だがその顔色はどんどんすぐれなくなっていた。
……まあ、当たり前だろうな。自分のわんこが轢かれるかもしれないシーンをもう一度見なきゃならないんだ。……オレでもその立場なら、やっぱり怖いだろうな。
「ちなみに、どんなやつだったんだ?」
「なにが?」
「ムサシを助けてくれた人?」
するとユナエリは少し考え顔になった。
「高校生の男の人だったと思う。よく見えなかったけど」
……ああ、そいういえば朝の公園では、コンタクトレンズをなくしたっていってたな。
メガネしてなかったし。
……でも高校生?
ちょっと通学時間にしては早くないか?
……ああ、部活の朝練とか早朝補習だったら不思議じゃないな。
「あたし、できればその人と同じ学校に行きたいと思ったの。
たぶんそれがあたしの心残りになっていたんだと思う」
突然にユナエリはいった。
……やっぱりそういうことなのか。
やがてユナエリは立ち止まった。
どうやらこの場所らしい。
……するとちょうど片側二車線の道路を挟んだ向こうにムサシがいた。
「こりゃ、まずいな」
「どうしたの?」
オレはムサシを指さした。
「見てみろ。あいつオレたちに気がついて尻尾振っていやがるぞ」
オレは叫んだ。
「バカ!」
あのバカムサシのやつは、どうやら道の反対側にいるくせに、このオレとユナエリを見つけちまったのだ。
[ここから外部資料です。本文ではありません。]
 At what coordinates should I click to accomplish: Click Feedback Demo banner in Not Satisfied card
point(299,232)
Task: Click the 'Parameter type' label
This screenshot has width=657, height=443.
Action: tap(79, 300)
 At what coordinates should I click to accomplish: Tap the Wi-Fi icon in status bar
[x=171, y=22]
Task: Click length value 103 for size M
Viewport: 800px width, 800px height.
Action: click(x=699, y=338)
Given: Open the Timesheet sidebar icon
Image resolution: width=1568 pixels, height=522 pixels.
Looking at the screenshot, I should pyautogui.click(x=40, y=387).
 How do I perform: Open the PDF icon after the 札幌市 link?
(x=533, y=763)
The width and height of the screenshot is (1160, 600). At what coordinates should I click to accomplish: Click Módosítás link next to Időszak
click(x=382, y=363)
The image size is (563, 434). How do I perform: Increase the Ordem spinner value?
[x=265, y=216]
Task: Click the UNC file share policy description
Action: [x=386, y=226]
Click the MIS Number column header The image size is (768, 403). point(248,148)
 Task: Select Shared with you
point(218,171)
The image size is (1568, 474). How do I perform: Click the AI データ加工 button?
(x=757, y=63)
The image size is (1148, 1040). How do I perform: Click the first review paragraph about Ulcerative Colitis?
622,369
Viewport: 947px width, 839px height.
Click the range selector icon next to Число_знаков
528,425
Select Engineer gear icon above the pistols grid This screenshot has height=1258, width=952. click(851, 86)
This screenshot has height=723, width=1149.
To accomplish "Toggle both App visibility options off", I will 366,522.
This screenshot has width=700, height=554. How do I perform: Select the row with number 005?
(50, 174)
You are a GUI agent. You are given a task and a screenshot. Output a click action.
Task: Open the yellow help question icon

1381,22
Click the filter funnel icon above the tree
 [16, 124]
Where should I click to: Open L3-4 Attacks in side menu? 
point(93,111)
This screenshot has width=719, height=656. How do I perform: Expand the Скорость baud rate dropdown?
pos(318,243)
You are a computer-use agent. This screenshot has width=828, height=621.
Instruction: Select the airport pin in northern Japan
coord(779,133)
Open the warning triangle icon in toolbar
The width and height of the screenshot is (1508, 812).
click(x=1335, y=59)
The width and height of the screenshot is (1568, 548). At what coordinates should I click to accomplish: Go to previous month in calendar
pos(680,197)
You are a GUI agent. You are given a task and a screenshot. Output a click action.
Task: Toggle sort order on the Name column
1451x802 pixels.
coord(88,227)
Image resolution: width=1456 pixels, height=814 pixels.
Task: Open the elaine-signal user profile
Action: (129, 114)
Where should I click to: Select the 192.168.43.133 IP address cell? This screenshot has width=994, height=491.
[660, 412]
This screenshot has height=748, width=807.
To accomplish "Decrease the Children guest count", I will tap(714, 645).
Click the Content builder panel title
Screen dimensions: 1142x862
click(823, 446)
……さすがイヌだ、と、この場面ではほめるべきじゃねえんだぞ。
そしてうれしそうに道路へと足を踏み入れやがったのだ。
……まずいぞ、これはまずいぞ。
予想外の展開だ。
オレはあわてて周囲を見回した。
すると……いた。高校生だ。
朝陽を背に歩道橋の上にひとりの男が立っていた。
……あいつがそうなのか? あいつがムサシを助けるのか?
見ると男はオレたちに気がついているようだ。
駆けだして欄干にガシッとしがみつく。……まさか飛び降りる気か?
……すげーやつだ。
だが、……ああ、オレは見た。見ちまった。その男は確かに高校生だ。
だが、……あれは風祭さんだ。
金糸の校章が入った深緑色のダブルブレザーだった。
ま、まさか風祭さんがユナエリが会いたい人だったのか?
オレは腰が砕けそうだった。
……まさか、そんな。
「ど、どうしよ。ムサシ轢かれちゃう……」
オレの横でユナエリが崩れた。
足がすくんでその場に座り込んじまったんだ。
見ると……、道路の向こうでもジョギングウェア姿のユナエリが、こっちのユナエリと同じように道路に正座している。
お前たち鏡じゃねえんだぞ。
……な、なんてこった。
……ああ、バカ。こっち来るな。
ムサシはもう疾走していやがった。あのバカイヌが。あっちから暴走ダンプが来てるじゃねえか。
すると声がした。見上げると風祭さんが、
「行けー! 行けー!」
と腕をぐるぐる回していた。
……まるでライト前へのポテンヒットなのに、強引にホームへと走者をうながす三塁コーチのように。
見下ろすとユナエリがオレを泣きそうな目で見てる。
……そんな目で見るな、冗談じゃねえぞ。
「冗談じゃねえぞ。……ユナエリのバカ女め。足がすくんじゃっただと……。
オレだってな、すげー怖いんだぜーーーーーーっ!」
オレはまっすぐにダッシュした。
真横にはダンプの黒い影が迫っていた。
そしてムサシを抱きかかえて……。その瞬間オレの視界はパーッと明るくなっちまった。